Nos últimos 50 anos, mais de 80 mil novos compostos químicos foram desenvolvidos pela indústria. A Agência de Proteção Ambiental (EPA) dos EUA, identificou 3 mil substâncias químicas consideradas como “volume de alta produção” ou HPV, que são substâncias químicas produzidas ou importadas nos EUA em quantidades iguais ou maiores que 500 toneladas por ano, de uso extremamente corrente e, portanto, com enorme potencial de exposição humana.

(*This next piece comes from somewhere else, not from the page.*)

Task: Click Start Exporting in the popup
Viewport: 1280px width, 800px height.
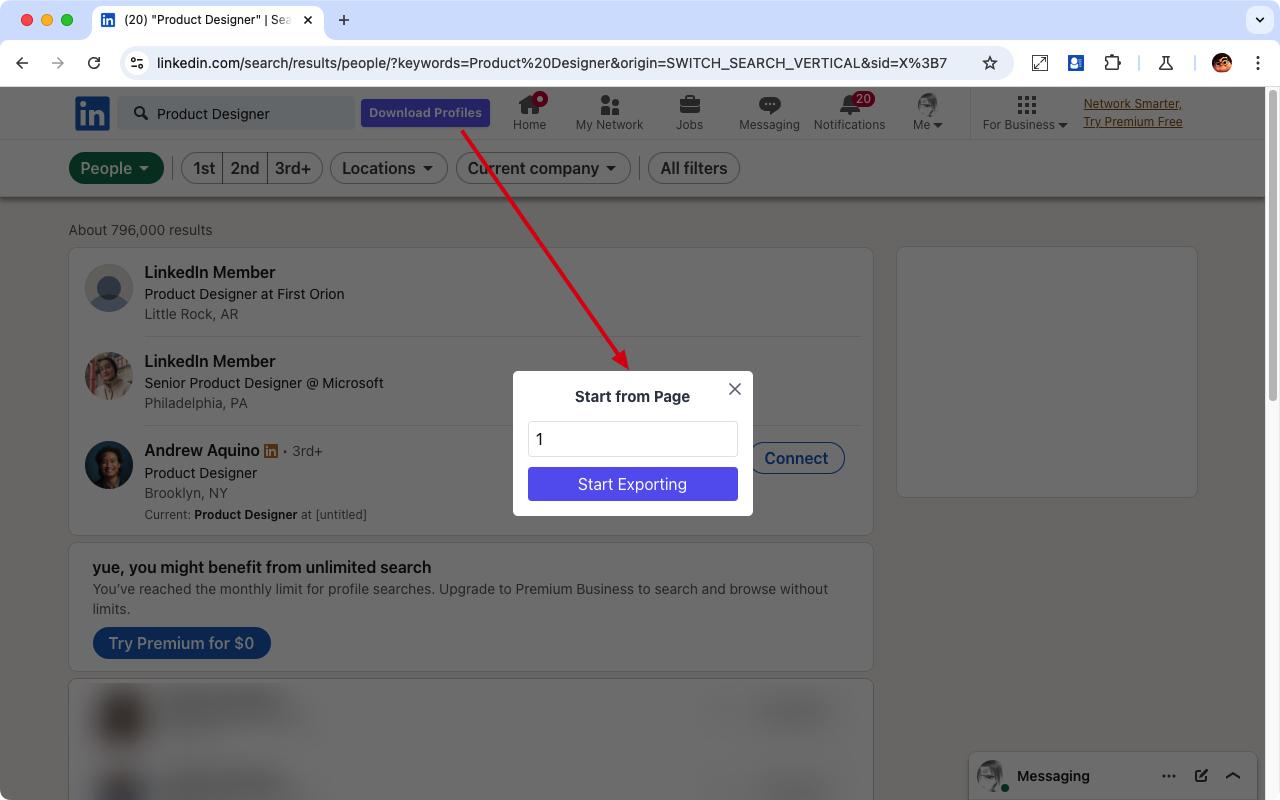Action: 632,484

De acordo com o estudo da revista Environmental Health Perspectives, essas substâncias químicas HPV são usadas hoje em milhões de produtos de consumo final. Crianças e mulheres grávidas são extensamente expostas a elas e levantamentos realizados pelos Centros de Controle e Prevenção de Moléstias (CDC, sigla em inglês), detectaram níveis quantificáveis de aproximadamente 200 substâncias químicas HPV no corpo de virtualmente todos os norte-americanos, incluindo mulheres grávidas.

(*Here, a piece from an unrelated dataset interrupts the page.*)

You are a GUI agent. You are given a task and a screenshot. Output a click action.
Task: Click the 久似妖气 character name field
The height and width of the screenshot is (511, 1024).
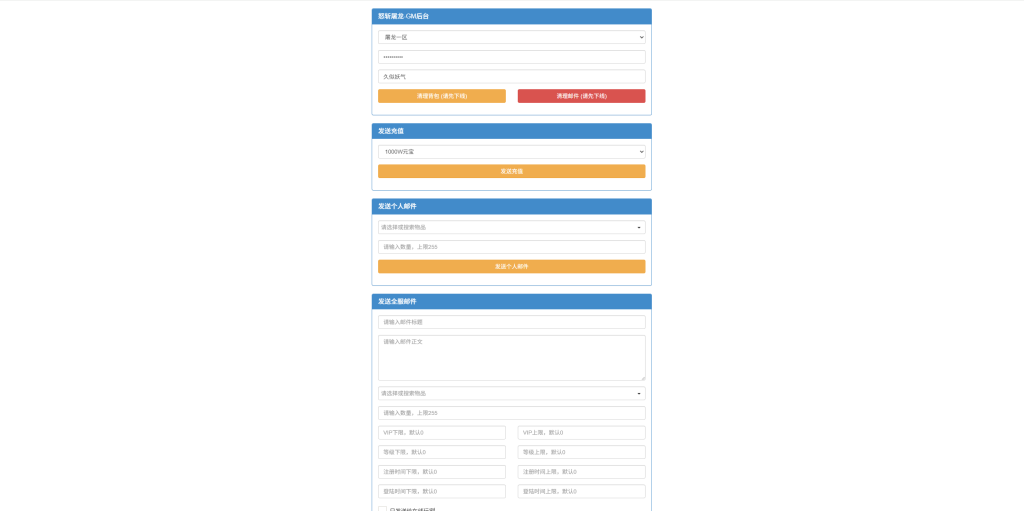[511, 76]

Ainda em seu estudo sobre o uso do glifosato, Dra. Stephanie Seneff apontou que grande parte dos alimentos em prateleiras de supermercado contém milho e soja transgênicos, todos com pequenas quantidades de vestígios de glifosato. Isto inclui refrigerantes adoçados com alto teor de frutose (geneticamente modificados) e xarope de milho, batatas fritas, cereais, doces, e até mesmo barras de proteína de soja. Grande parte da carne e aves também são alimentadas com uma dieta de milho e soja transgênicos, os quais também contêm traços de glifosato.
Portanto, quando pensamos em tudo o que é ingerido pelas pessoas a avaliação é de que estamos comendo glifosato em quase todos os alimentos que ingerimos e ele está causando doenças graves. A Dra. Seneff diz que, embora os traços de glifosato em cada alimento possam não ser grandes, o seu efeito cumulativo é o verdadeiro motivo de preocupação. Essa preocupação parece bem fundamentada, considerando que tem sido encontrado glifosato no sangue e na urina de mulheres grávidas, e ele tem aparecido até mesmo em células fetais.